Dremio is a distributed system that can be deployed in a public cloud or on premises. A Dremio cluster can be co-located with one of the data sources (Hadoop or NoSQL database) or deployed separately.
|Azure AKS||Dremio on Azure Kubernetes Service (AKS) to manage a hosted Kubernetes environment.
Provides a quick and easy method for deploying and managing containerized applications.

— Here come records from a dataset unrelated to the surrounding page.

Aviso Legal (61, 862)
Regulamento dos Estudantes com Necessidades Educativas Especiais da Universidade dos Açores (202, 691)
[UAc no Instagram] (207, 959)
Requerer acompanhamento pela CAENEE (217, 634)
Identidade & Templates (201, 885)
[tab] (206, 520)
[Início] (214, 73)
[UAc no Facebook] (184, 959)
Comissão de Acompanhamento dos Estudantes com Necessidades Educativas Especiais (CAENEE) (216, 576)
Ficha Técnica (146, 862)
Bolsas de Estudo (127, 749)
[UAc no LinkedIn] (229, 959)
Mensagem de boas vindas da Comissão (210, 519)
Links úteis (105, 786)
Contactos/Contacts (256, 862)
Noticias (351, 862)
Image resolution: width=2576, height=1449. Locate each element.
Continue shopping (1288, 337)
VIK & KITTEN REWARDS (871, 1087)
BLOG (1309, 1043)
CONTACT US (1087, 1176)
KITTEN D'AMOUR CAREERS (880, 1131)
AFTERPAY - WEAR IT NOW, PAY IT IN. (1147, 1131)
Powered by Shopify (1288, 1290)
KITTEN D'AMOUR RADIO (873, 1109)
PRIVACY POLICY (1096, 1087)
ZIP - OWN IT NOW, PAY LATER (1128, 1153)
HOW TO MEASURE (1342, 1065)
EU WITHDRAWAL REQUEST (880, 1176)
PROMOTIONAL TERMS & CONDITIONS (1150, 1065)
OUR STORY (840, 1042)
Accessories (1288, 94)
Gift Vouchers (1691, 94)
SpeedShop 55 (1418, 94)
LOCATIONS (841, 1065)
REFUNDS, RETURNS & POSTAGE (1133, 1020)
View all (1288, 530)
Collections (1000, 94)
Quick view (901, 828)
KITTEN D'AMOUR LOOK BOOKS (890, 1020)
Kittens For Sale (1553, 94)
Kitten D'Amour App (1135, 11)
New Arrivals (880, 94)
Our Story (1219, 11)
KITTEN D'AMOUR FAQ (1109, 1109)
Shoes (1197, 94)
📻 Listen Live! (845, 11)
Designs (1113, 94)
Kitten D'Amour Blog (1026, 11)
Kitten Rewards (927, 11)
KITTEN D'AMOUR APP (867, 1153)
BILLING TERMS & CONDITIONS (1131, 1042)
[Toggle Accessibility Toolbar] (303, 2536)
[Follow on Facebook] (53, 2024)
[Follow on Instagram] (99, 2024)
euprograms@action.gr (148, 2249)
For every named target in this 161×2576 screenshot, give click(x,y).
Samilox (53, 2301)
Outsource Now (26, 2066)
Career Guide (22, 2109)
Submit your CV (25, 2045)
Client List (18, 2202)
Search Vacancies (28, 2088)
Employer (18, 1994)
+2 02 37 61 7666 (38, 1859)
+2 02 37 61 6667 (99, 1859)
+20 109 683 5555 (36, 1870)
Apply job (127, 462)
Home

|Azure Template||Dremio on Azure Data Lake Store or other databases hosted on Azure.|
|Amazon EKS||Dremio on Amazon Elastic Container Service for Kubernetes (Amazon EKS) to deploy, manage, and scale containerized applications using Kubernetes on AWS.|
|Amazon Template||Dremio on Amazon AWS that hosts S3 or other databases.|
|Hadoop using YARN||Dremio on Hadoop in YARN deployment mode; Dremio integrates with YARN ResourceManager to secure compute resources in a shared multi-tenant environment.|
|MapR using YARN||Dremio on MapR in YARN deployment mode; Dremio integrates with YARN ResourceManager to secure compute resources in a shared multi-tenant environment.|
|Standalone||Dremio on a standalone on-premise cluster; In this deployment scenario, a Hadoop cluster is not available and the data is not in a single distributed NoSQL database.|
[info] Co-locating Dremio with Hadoop/NoSQL
When Dremio is co-located with a Hadoop cluster (such as HDFS or MapR-FS) or distributed NoSQL database (such as Elasticsearch or MongoDB), it is important to utilize containers (cgroups, Docker, and YARN containers) to ensure adequate resources for each process.
Dremio features a high-performance asynchronous engine that minimizes the number of threads and context switches under heavy load, so unless containers are utilized, the operating system may over-allocate resources to other thread-hungry processes on the nodes.